Random Red Sawx Notes

Boston Globe

- I just drove by two girls, maybe 10 years old, in a park on the edge of Main St., holding up a sign that said "Honk if you Love the Red Sox", both outfitted in Sox shirts and sunglasses, screamingly gleefully at each car that honked as it went by. Pure joy.

- What's with Clint Hurdle and the bobbing cap? I've never seen anyone chew their gum so intensely that those little muscles on the side of your temples could move your baseball cap. It's really weird to watch.

- Someone please give Tim McCarver and Joe Buck a big cup of STFU. I would pay extra for a TV that let me mute announcers and listen to nothing but the crowd noise.

- What's with all the limp dick ads during the World Series? Pee medicine, erection medicine, ewwwwwwww. Last night I noticed that the first one came on at 10:00 p.m. Luckily the two kids in the room were already asleep, so I didn't have to explain weak stream or four hour erections to teenagers. Are baseball fans the target audience? Is there a high percentage of men with defective equipment watching the Series? Personally, I'm sick of hearing about it.

- Jonathon Papelbon is married. Can you imagine living with him? Does he make that face at home? Is it his Baby let's do it face? (That question is definitely influenced by all those limp dick ads I've been forced to watch for the last two weeks.) Dance? Talk crazy? I'd imagine that he is exhilarating, infuriating and exhausting, all in the same day.

- Did anyone else feel kind of icky hearing the bullpen band banging out the Atlanta Braves Indian tom-tom rhythm while Jacoby Ellsbury was batting? And a couple of them were doing the tomahawk chop. To me, that's racist and not cool. John Henry: a little education is in order here.

- Ellsbury a/k/a Tacoby Bellsbury wins America a free taco with an uncontested steal. Appropriate as he is the fastest guy on the field. This NYTimes writer is offended by the taped conversations in the dugout about the Taco Bell challenge; to me they make sense. These guys didn't come from money. They probably still go to Taco Bell while making their million dollar salaries.
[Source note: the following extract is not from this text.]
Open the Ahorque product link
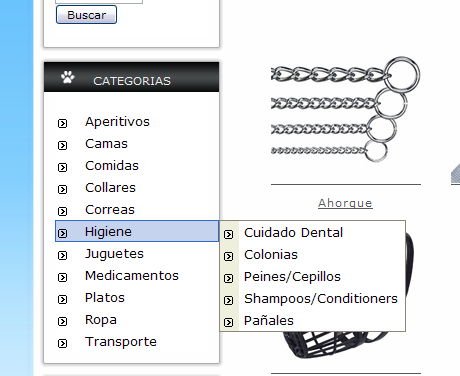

- I love love love Pedroia the Destroia. Especially since I'm convinced I can look him in the eye. He's listed at 5'9", but Francona says he's 5'7", and on ESPN the other night Peter Gammons said what I believe to be true: He's 5'5". He's the Muggsy Bogues of baseball! Some other guy on ESPN said Pedroia has the smallest hands he's ever seen on a major league baseball player. They don't look freakishly small to me, but the camera does put on 10 lbs.

Feel the Pedroia love: Arizona Republic, USAToady, Boston Globe, The Republican, Braves.scout.com, East Valley (AZ) Tribune, Boston Herald (his mom), Dallas Morning News, Los Angeles Times, San Diego Union Tribune.

- Best sign of the night had to be the giant dancing Papelbon puppet. The swinging legs! The compression shorts! Two-dimensional Cinco Ocho.

- Hope the Sox resign Mike Lowell, if just to save me from the horror of having to watch Alex Rodriguez, the pretty loser. I just can't cheer for the guy. Let the Cubs have him; let the Cubs prolong their agony.